A new report dissecting rent trends across the Bay Area is filled with bad news for tenants. With a handful of exceptions, today’s rents are higher in most of the region’s cities than they were a year ago.

The fastest rent growth was in Concord, where year-over-year rents were up 7.3 percent, according to the report from the ApartmentList.com website. A median two-bedroom apartment in Concord now rents for $3,010 and a one-bedroom fetches $2,400.

The region’s highest rents are in Cupertino, where a one-bedroom costs $3,990 monthly and a two-bedroom brings $5,000. The cheapest rents are in Oakland, where a one-bedroom costs $1,760 and a two-bedroom rents for $2,210. Almost as cheap is Campbell, where a one-bedroom fetches $1,890 and a two-bedroom goes for $2,370.

Of course, the year-over-year increases are not nearly what they were a couple of years ago, when debilitating double-digit increases were the norm. But the fact remains: Even so-called modest increases are hard for many renters to handle.

For instance, the year-over-year rent increases in San Jose were up only 3 percent, compared with 2.7 percent nationwide. Yet San Jose’s median rent for a two-bedroom unit — $2,570 — is more than double the national median of $1,160.

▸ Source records
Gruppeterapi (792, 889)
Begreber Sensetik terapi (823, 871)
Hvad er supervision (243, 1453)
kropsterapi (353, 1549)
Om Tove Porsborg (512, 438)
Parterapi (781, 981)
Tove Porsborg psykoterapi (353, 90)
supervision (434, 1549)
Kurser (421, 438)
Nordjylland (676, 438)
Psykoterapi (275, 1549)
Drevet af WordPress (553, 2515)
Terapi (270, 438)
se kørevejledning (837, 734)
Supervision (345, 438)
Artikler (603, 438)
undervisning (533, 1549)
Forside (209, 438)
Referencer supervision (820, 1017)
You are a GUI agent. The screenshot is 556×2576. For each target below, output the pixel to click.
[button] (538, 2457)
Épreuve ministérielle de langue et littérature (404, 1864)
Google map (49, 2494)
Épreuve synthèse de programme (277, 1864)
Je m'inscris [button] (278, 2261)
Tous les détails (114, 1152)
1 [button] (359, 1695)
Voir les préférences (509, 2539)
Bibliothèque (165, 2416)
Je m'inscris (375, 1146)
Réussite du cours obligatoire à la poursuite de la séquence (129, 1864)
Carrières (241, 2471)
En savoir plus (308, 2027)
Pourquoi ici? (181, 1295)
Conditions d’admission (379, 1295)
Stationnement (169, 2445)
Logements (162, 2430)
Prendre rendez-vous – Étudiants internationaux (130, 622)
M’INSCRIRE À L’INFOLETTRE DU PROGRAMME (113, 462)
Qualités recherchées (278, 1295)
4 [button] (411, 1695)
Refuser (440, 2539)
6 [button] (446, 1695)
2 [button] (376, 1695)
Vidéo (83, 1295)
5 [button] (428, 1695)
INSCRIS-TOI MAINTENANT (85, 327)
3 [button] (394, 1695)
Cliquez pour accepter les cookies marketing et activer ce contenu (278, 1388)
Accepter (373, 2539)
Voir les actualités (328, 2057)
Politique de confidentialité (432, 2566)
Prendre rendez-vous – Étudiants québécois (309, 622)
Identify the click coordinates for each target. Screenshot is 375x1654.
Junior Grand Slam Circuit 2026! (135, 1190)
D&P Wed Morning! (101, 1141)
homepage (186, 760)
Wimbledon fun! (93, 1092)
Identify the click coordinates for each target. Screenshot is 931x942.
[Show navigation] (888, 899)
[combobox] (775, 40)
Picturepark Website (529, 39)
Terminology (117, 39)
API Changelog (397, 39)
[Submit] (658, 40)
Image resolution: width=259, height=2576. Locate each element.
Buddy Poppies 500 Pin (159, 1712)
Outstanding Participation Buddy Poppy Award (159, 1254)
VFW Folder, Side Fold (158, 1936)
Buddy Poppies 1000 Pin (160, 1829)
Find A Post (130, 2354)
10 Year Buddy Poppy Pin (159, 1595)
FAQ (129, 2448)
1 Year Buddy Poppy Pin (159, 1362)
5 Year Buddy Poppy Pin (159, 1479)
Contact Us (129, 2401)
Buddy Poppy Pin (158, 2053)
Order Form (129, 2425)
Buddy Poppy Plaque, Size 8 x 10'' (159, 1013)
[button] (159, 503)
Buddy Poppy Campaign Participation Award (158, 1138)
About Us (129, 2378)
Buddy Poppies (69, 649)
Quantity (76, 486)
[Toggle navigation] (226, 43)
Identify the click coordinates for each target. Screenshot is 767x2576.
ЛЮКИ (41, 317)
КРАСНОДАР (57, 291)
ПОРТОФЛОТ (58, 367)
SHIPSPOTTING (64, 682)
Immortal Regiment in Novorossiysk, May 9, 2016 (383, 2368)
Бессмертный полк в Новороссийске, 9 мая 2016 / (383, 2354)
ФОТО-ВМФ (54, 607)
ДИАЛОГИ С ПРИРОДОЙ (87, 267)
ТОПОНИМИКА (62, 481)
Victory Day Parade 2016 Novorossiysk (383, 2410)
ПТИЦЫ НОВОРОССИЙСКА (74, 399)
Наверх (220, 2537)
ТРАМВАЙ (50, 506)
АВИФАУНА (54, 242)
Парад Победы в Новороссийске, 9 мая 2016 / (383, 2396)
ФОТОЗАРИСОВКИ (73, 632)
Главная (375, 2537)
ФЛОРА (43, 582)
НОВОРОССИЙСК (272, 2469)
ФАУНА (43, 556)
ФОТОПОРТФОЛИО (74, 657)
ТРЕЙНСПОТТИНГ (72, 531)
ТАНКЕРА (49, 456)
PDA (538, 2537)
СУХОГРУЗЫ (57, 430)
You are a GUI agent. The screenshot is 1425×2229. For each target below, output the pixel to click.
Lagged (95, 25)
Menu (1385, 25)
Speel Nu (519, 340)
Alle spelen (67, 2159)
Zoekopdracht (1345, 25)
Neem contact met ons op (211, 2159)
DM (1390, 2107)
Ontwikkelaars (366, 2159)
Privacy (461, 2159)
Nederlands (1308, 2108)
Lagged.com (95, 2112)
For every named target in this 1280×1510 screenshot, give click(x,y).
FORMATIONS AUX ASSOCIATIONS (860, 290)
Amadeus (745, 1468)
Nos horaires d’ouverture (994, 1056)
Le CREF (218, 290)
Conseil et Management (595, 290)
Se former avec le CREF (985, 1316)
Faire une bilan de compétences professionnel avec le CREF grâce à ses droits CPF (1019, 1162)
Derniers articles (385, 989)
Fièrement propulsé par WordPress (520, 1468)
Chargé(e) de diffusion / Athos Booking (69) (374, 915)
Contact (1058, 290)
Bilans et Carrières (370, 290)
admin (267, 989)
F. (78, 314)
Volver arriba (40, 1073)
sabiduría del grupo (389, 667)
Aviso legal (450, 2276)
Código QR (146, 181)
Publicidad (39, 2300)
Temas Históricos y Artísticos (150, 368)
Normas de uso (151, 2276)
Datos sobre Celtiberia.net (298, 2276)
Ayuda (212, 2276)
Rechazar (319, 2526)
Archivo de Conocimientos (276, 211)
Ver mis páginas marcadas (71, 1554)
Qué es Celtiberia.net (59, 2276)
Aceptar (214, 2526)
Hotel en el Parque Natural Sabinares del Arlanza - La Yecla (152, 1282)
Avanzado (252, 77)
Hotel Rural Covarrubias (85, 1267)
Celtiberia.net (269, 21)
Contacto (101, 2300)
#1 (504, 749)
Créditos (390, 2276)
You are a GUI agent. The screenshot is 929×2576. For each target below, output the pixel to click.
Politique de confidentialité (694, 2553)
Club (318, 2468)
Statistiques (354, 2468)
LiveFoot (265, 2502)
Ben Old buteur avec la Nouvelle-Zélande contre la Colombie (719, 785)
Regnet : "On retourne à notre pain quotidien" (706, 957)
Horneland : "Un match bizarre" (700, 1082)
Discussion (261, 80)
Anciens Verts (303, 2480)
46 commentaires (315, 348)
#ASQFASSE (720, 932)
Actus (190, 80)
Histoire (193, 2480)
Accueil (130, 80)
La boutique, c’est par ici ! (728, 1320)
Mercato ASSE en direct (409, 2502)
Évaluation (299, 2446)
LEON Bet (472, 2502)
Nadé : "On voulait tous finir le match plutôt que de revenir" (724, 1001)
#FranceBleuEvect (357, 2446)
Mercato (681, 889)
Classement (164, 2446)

▸ What to work on
Repeat the part of the Bay Area rent passage above word for word, starting with "The fastest rent" and ending after "goes for $2,370.".

▸ Solution for this exercise
The fastest rent growth was in Concord, where year-over-year rents were up 7.3 percent, according to the report from the ApartmentList.com website. A median two-bedroom apartment in Concord now rents for $3,010 and a one-bedroom fetches $2,400.

The region’s highest rents are in Cupertino, where a one-bedroom costs $3,990 monthly and a two-bedroom brings $5,000. The cheapest rents are in Oakland, where a one-bedroom costs $1,760 and a two-bedroom rents for $2,210. Almost as cheap is Campbell, where a one-bedroom fetches $1,890 and a two-bedroom goes for $2,370.